PBS' "Lennon NYC"


Lennon NYC
9 p.m. Monday (Nov. 22)
WFYI (Channel 20)

Bigger-than-Jesus John Lennon didn't need the Beatles to create a stir. As the highly worthwhile American Masters documentary Lennon NYC reminds us, Lennon spent most of the last nine years of his life in New York City – "the greatest place on earth," in his words – as war protester, activist, musician, talk-show guest, bold-faced name, persona non grata to the Nixon administration and devoted househusband.

He never stopped mattering. And even 30 years after his murder, he still does.

Over these two hours, you'll be reminded of his gritty, electrifying solo songs like "Attica State," "Cold Turkey" and "John Sinclair," hear a song called "Make Love Not War" morph into "Mind Games" and live (or relive) the anti-war years, the drunken L.A. years, the playful years and the daddy years.

I'm not a Lennon completist by any means, so portions of this documentary that are new to me may be old news to others. I don't think anyone will be terribly bothered, though.

There's enough here to keep even casual fans intrigued. Just don't look for illumination from Yoko Ono. She's featured throughout the film, but she says nothing new or eye-opening – even about why she kicked John out in the early part of the decade. As an aside, let me say I'm not generally a Yoko basher. I'm just genuinely surprised at how little she shares. We actually learn more in an audio clip from John, talking about his dazed-and-confused period in California: "I needed somebody to love me and there was nobody there for me."

The film begins in the recording studio Aug. 7, 1980, during the Double Fantasy sessions. "I'm really talking to the people who grew up with me," Lennon says, explaining the nature of the songs. It works its way backward to 1971, when he and Yoko moved to New York. Throughout, we hear from musicians and producers (Earl Slick and Jack Douglas are particularly good) and see plenty of behind-the-scenes footage.
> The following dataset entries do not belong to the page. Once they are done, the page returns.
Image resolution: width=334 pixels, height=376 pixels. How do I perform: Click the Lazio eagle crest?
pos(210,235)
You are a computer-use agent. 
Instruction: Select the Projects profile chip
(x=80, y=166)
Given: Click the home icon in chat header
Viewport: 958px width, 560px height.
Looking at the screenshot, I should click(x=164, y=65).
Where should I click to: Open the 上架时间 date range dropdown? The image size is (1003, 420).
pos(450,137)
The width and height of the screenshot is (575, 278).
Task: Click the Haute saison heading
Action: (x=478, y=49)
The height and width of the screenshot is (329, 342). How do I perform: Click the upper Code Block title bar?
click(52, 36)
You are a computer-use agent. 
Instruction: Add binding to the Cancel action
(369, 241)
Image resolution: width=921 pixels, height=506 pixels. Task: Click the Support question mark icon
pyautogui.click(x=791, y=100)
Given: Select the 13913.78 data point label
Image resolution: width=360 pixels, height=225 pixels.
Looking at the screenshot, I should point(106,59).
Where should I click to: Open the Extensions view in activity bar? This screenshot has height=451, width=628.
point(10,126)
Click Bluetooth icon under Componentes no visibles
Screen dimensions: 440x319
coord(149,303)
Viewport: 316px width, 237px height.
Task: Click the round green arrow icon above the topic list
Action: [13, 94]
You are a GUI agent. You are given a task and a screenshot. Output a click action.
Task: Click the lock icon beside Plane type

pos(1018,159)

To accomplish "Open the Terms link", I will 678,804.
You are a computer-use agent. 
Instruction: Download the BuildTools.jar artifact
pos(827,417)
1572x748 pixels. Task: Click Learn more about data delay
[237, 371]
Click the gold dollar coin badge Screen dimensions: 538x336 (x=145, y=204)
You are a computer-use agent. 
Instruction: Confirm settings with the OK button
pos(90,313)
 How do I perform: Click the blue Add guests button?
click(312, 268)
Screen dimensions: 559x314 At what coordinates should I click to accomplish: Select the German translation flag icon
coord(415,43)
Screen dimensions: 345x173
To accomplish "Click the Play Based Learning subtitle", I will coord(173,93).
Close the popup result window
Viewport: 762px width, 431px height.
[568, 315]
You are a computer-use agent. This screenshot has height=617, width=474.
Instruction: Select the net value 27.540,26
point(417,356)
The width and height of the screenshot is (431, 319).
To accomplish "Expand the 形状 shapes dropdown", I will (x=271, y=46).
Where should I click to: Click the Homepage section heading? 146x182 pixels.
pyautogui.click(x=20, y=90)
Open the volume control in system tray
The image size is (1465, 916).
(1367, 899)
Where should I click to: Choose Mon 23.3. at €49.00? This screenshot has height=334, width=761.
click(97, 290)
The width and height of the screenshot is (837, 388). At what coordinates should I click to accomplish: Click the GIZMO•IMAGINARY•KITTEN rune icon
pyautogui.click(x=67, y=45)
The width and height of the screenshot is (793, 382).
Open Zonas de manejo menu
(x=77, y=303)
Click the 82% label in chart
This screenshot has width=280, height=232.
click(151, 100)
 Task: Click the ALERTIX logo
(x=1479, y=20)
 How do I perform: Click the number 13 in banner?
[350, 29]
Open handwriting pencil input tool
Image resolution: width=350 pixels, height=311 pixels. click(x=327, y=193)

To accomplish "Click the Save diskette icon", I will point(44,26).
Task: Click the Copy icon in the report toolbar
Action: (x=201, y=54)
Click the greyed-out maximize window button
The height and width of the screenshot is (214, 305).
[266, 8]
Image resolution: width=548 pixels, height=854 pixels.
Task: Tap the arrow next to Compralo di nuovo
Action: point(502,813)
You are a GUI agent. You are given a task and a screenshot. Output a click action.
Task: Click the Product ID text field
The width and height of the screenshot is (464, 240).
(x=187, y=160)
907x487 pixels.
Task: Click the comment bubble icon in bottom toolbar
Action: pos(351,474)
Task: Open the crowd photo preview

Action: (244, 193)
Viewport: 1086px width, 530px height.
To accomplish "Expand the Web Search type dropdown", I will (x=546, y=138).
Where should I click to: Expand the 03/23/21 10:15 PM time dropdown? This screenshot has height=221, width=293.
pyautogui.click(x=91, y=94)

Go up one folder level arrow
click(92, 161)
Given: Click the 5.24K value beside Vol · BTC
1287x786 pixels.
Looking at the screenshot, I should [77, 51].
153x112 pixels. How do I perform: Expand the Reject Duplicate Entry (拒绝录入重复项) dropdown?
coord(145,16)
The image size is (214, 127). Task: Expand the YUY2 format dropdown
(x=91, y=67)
But the best part of Lennon NYC is getting to spend some time with Lennon again. And the most enjoyable clip comes from a radio interview he did with Dennis Elsas on New York's WNEW-FM in 1974. Lennon reads the weather, talks music and has a great time. To hear him speak and sing, to see him enjoying new-found freedom that allows him to venture into public in relative peace, is to be reminded of what a positive influence he had on the world.

I'd forgotten how much I missed him. I'm glad to have this time to remember.


Despite its makes-me-wanna-slit-my-wrists title, Lead Paint: The Poisoning of Indiana's Children (7:30 p.m. Thursday, WFYI) is a thorough, informative examination of an issue most of us probably haven't thought much about.

But producer Shannon Cagle has, and she reports there are 13,000 Indiana children who either have lead-poisoning or are at-risk. She introduces us to a few – including the daughter of Angie's List CEO Bill Oesterle – gives us background and lets us know what we can do to prevent exposure to lead.

If you have children under age 7 (the most at-risk for lead poisoning) and live in a home built before 1978 (when the state banned use of lead-based paint in residences), you'll absolutely want to tune in.